§ Extrait présenté:
▶

L’enquête porte sur la période 2016-2022. Le sociologue va à la rencontre d’électeurs RN dans le sud-est de la France. Ils sont sociologiquement différents des électeurs RN du nord-est. Ils sont moins exposés à la précarité, à la pauvreté et au chômage, même si leur situation demeure marquée par la fragilité et l’incertitude. Néanmoins, le fil qui les relierait serait le racisme.

Le livre critique l’idée suivante : le vote RN serait un exutoire permettant d’exprimer une souffrance sociale, un vote essentiellement motivé par des causes économiques et sociales. Cette idée minore la motivation raciste du vote RN. La stratégie « fâchés pas fachos » incarnerait cette tendance à relativiser le racisme des électeurs RN. Les électeurs RN ne sont pas de pures victimes sociales mais aussi des agents actifs du racisme. Il n’y a pas non plus, d’un côté le social, de l’autre l’identitaire. Les deux aspects sont imbriqués. « Par exemple : les immigré·es profitent des allocations sociales, ce qui provoque une baisse du pouvoir d’achat des “natifs”, par les impôts et les charges que cela engendre. […] Par exemple : la baisse de l’immigration permettrait d’améliorer la situation économique globale du pays, et donc de faire augmenter le pouvoir d’achat des “Français” ».

« La gauche exclut de son domaine de compétence de plus en plus de questions ; à l’opposé de l’extrême droite qui, sans vergogne, s’empare de tout. »

Depuis les années 1980, le discours de l’électeur RN s’est modifié. Dans les années 1980, c’est la question du chômage qui est au centre (« les immigrés sont des chômeurs » et/ou « les immigrés volent le travail des Français »). Sur le terrain de Félicien Faury, les griefs concernent les questions fiscales, scolaires et résidentielles. Les électeurs RN évoquent une concurrence dans l’accès aux ressources collectives distribuées par l’État sous la forme d’un jeu à somme nulle : « Ce qu’ils reçoivent nous est pris, à nous autres Français ».

Cette évolution peut être désignée en langage marxiste de la façon suivante : le terrain de lutte n’est plus celui de la production, mais celui de la reproduction sociale, qui désigne, selon le féminisme marxiste, les institutions et les pratiques permettant la reproduction de la force de travail, le hors-travail renouvelant la force de travail (famille, école, soin, service public, etc.).

◀

§ Données brutes:
▶

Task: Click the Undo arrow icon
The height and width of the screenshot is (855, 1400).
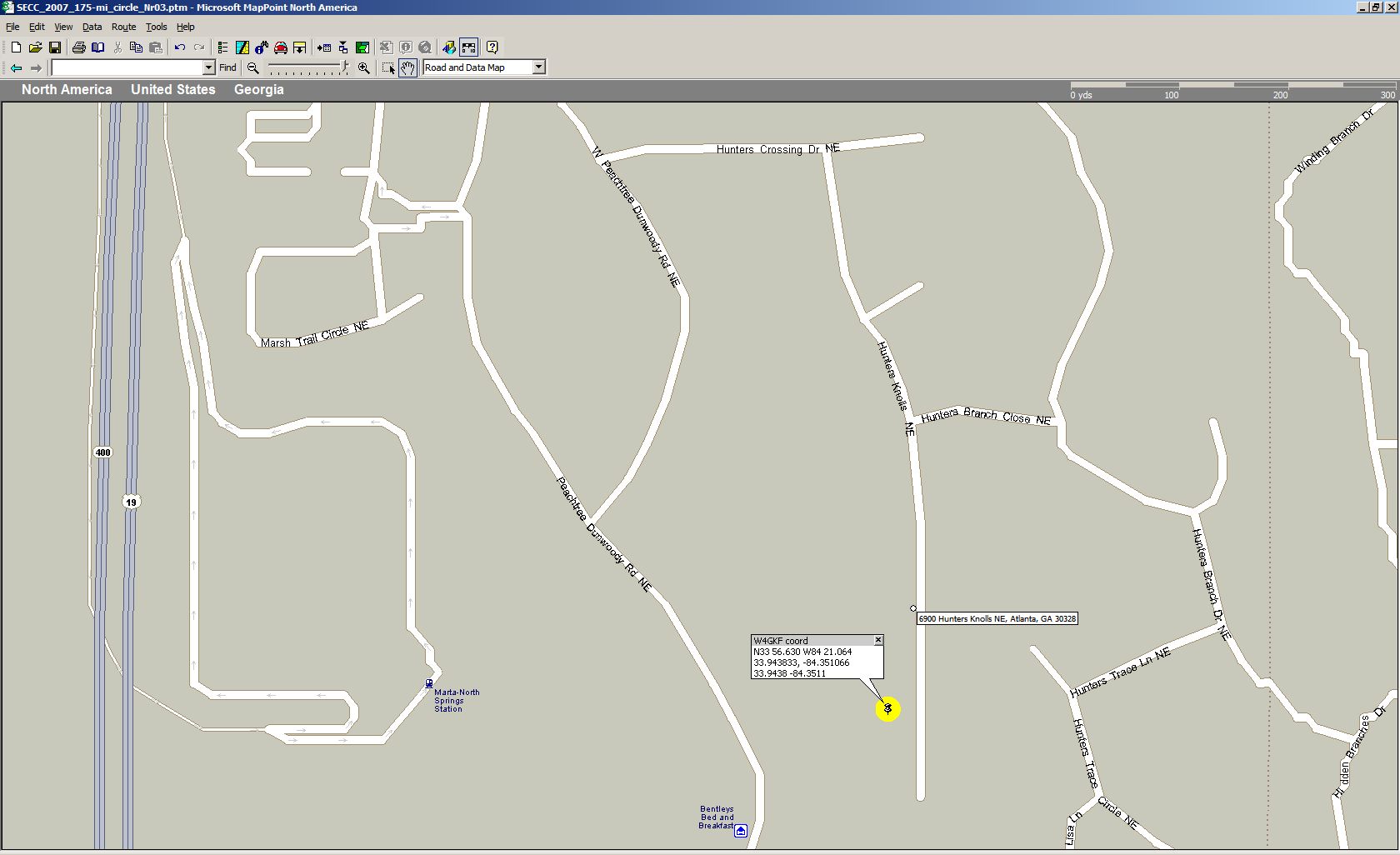Action: tap(179, 48)
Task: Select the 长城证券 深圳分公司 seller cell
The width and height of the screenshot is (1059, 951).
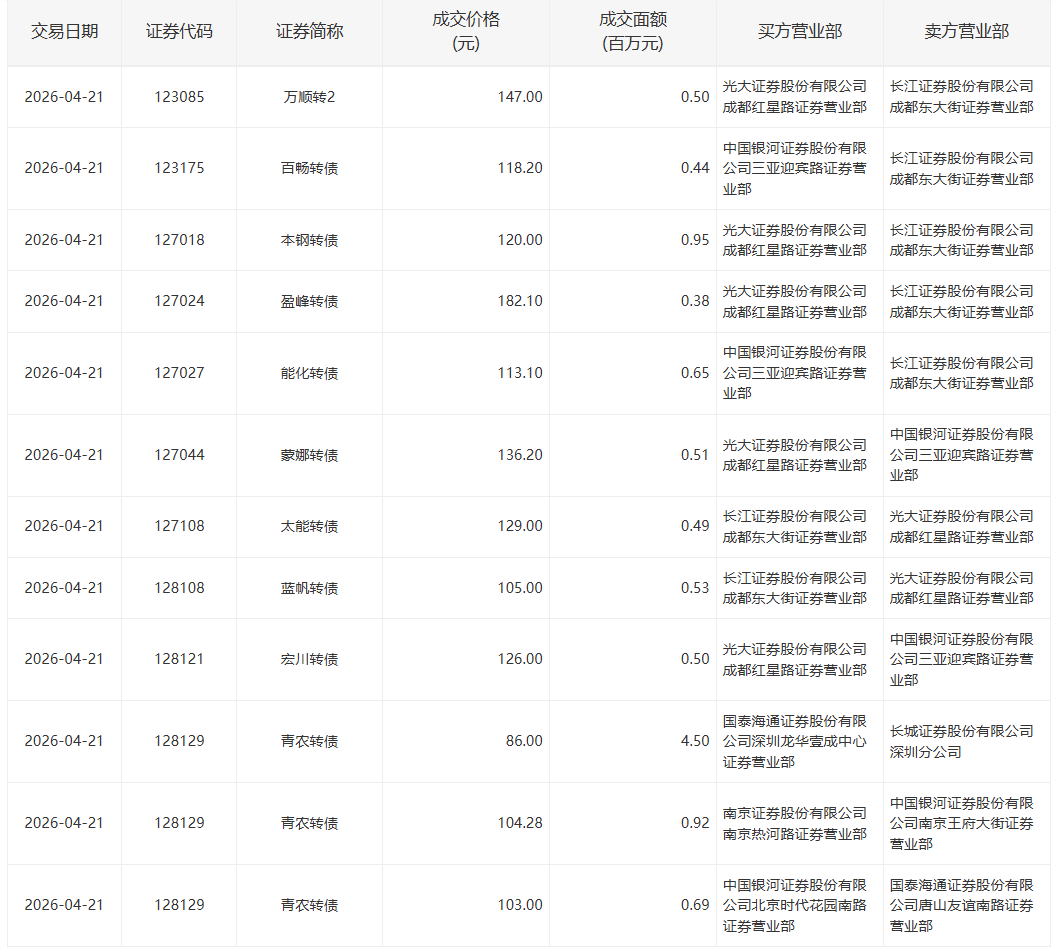Action: 961,741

◀

§ Consigne 1:
Répondez à ces questions sur l'extrait consacré au vote RN :
(a) Quelle période l'enquête couvre-t-elle ?
(b) Dans les années 1980, quelle question se trouvait au centre du discours de l'électeur RN ?
(c) Sur le terrain de Félicien Faury, quelles questions les griefs concernent-ils ?
§ Consigne 2:
Recopiez le passage de la liste allant de la ligne qui contient « Task: Select the 长城证券 深圳分公司 seller cell » jusqu'à la fin de la liste, ces deux bornes incluses, en multipliant par 0,7 les coordonnées données en réponse et en les arrondissant à l'entier, les demis vers le haut. Ne reproduisez pas les images.
L'extrait et la liste proviennent de sources distinctes.

§ Réponse attendue 1:
(a) La période 2016-2022.
(b) La question du chômage.
(c) Les questions fiscales, scolaires et résidentielles.

§ Réponse attendue 2:
Task: Select the 长城证券 深圳分公司 seller cell
The width and height of the screenshot is (1059, 951).
Action: 673,519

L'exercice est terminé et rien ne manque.